◆ AIM: Rewrite the lines below as a numbered list, leaving out any blank lines.

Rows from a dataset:
########################################

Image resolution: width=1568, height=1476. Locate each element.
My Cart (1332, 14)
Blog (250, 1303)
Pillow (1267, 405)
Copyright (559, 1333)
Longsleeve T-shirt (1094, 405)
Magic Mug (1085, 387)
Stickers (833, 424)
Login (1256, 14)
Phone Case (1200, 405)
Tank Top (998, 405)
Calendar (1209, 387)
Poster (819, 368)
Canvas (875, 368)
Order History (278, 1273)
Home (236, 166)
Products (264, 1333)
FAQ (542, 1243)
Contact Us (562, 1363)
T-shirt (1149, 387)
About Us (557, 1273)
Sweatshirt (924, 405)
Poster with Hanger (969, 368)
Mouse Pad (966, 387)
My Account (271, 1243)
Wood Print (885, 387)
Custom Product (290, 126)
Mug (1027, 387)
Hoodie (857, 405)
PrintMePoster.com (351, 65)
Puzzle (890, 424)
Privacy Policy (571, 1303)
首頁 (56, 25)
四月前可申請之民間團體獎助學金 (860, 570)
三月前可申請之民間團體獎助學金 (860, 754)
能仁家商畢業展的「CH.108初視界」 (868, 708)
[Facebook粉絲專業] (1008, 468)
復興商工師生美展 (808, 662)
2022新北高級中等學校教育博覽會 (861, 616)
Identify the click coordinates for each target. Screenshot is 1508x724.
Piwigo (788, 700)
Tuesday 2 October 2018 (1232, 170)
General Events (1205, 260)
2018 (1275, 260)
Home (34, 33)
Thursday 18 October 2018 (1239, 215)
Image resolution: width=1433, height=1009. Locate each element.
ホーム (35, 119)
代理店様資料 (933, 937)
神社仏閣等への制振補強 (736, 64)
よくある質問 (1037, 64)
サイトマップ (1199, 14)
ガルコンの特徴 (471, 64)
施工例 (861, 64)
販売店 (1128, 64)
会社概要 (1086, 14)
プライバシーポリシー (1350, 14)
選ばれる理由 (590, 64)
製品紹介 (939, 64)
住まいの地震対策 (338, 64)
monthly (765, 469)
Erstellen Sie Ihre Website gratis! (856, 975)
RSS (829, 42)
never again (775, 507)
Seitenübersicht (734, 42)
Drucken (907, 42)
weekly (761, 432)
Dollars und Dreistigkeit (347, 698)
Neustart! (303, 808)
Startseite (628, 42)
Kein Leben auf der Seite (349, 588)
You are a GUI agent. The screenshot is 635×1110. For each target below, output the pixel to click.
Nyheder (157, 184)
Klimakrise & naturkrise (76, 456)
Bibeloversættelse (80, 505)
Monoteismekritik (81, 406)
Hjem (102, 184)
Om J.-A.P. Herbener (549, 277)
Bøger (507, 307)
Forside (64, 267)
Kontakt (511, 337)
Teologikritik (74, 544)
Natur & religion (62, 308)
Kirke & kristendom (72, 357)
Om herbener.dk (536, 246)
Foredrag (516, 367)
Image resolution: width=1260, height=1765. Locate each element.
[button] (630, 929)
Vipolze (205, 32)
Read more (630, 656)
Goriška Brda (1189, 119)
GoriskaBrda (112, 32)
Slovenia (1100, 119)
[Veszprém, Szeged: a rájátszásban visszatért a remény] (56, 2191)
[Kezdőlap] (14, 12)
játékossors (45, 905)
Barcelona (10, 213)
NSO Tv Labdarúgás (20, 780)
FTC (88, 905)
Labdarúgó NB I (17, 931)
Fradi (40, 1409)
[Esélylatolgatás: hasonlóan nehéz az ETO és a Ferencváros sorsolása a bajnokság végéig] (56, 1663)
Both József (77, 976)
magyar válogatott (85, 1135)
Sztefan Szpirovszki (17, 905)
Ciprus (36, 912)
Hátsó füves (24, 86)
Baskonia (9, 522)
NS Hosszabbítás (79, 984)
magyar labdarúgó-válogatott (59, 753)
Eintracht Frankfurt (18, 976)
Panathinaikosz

########################################

◆ RESULT OF THE TASK:
1. Image resolution: width=1568, height=1476. Locate each element.
2. My Cart (1332, 14)
3. Blog (250, 1303)
4. Pillow (1267, 405)
5. Copyright (559, 1333)
6. Longsleeve T-shirt (1094, 405)
7. Magic Mug (1085, 387)
8. Stickers (833, 424)
9. Login (1256, 14)
10. Phone Case (1200, 405)
11. Tank Top (998, 405)
12. Calendar (1209, 387)
13. Poster (819, 368)
14. Canvas (875, 368)
15. Order History (278, 1273)
16. Home (236, 166)
17. Products (264, 1333)
18. FAQ (542, 1243)
19. Contact Us (562, 1363)
20. T-shirt (1149, 387)
21. About Us (557, 1273)
22. Sweatshirt (924, 405)
23. Poster with Hanger (969, 368)
24. Mouse Pad (966, 387)
25. My Account (271, 1243)
26. Wood Print (885, 387)
27. Custom Product (290, 126)
28. Mug (1027, 387)
29. Hoodie (857, 405)
30. PrintMePoster.com (351, 65)
31. Puzzle (890, 424)
32. Privacy Policy (571, 1303)
33. 首頁 (56, 25)
34. 四月前可申請之民間團體獎助學金 (860, 570)
35. 三月前可申請之民間團體獎助學金 (860, 754)
36. 能仁家商畢業展的「CH.108初視界」 (868, 708)
37. [Facebook粉絲專業] (1008, 468)
38. 復興商工師生美展 (808, 662)
39. 2022新北高級中等學校教育博覽會 (861, 616)
40. Identify the click coordinates for each target. Screenshot is 1508x724.
41. Piwigo (788, 700)
42. Tuesday 2 October 2018 (1232, 170)
43. General Events (1205, 260)
44. 2018 (1275, 260)
45. Home (34, 33)
46. Thursday 18 October 2018 (1239, 215)
47. Image resolution: width=1433, height=1009. Locate each element.
48. ホーム (35, 119)
49. 代理店様資料 (933, 937)
50. 神社仏閣等への制振補強 (736, 64)
51. よくある質問 (1037, 64)
52. サイトマップ (1199, 14)
53. ガルコンの特徴 (471, 64)
54. 施工例 (861, 64)
55. 販売店 (1128, 64)
56. 会社概要 (1086, 14)
57. プライバシーポリシー (1350, 14)
58. 選ばれる理由 (590, 64)
59. 製品紹介 (939, 64)
60. 住まいの地震対策 (338, 64)
61. monthly (765, 469)
62. Erstellen Sie Ihre Website gratis! (856, 975)
63. RSS (829, 42)
64. never again (775, 507)
65. Seitenübersicht (734, 42)
66. Drucken (907, 42)
67. weekly (761, 432)
68. Dollars und Dreistigkeit (347, 698)
69. Neustart! (303, 808)
70. Startseite (628, 42)
71. Kein Leben auf der Seite (349, 588)
72. You are a GUI agent. The screenshot is 635×1110. For each target below, output the pixel to click.
73. Nyheder (157, 184)
74. Klimakrise & naturkrise (76, 456)
75. Bibeloversættelse (80, 505)
76. Monoteismekritik (81, 406)
77. Hjem (102, 184)
78. Om J.-A.P. Herbener (549, 277)
79. Bøger (507, 307)
80. Forside (64, 267)
81. Kontakt (511, 337)
82. Teologikritik (74, 544)
83. Natur & religion (62, 308)
84. Kirke & kristendom (72, 357)
85. Om herbener.dk (536, 246)
86. Foredrag (516, 367)
87. Image resolution: width=1260, height=1765. Locate each element.
88. [button] (630, 929)
89. Vipolze (205, 32)
90. Read more (630, 656)
91. Goriška Brda (1189, 119)
92. GoriskaBrda (112, 32)
93. Slovenia (1100, 119)
94. [Veszprém, Szeged: a rájátszásban visszatért a remény] (56, 2191)
95. [Kezdőlap] (14, 12)
96. játékossors (45, 905)
97. Barcelona (10, 213)
98. NSO Tv Labdarúgás (20, 780)
99. FTC (88, 905)
100. Labdarúgó NB I (17, 931)
101. Fradi (40, 1409)
102. [Esélylatolgatás: hasonlóan nehéz az ETO és a Ferencváros sorsolása a bajnokság végéig] (56, 1663)
103. Both József (77, 976)
104. magyar válogatott (85, 1135)
105. Sztefan Szpirovszki (17, 905)
106. Ciprus (36, 912)
107. Hátsó füves (24, 86)
108. Baskonia (9, 522)
109. NS Hosszabbítás (79, 984)
110. magyar labdarúgó-válogatott (59, 753)
111. Eintracht Frankfurt (18, 976)
112. Panathinaikosz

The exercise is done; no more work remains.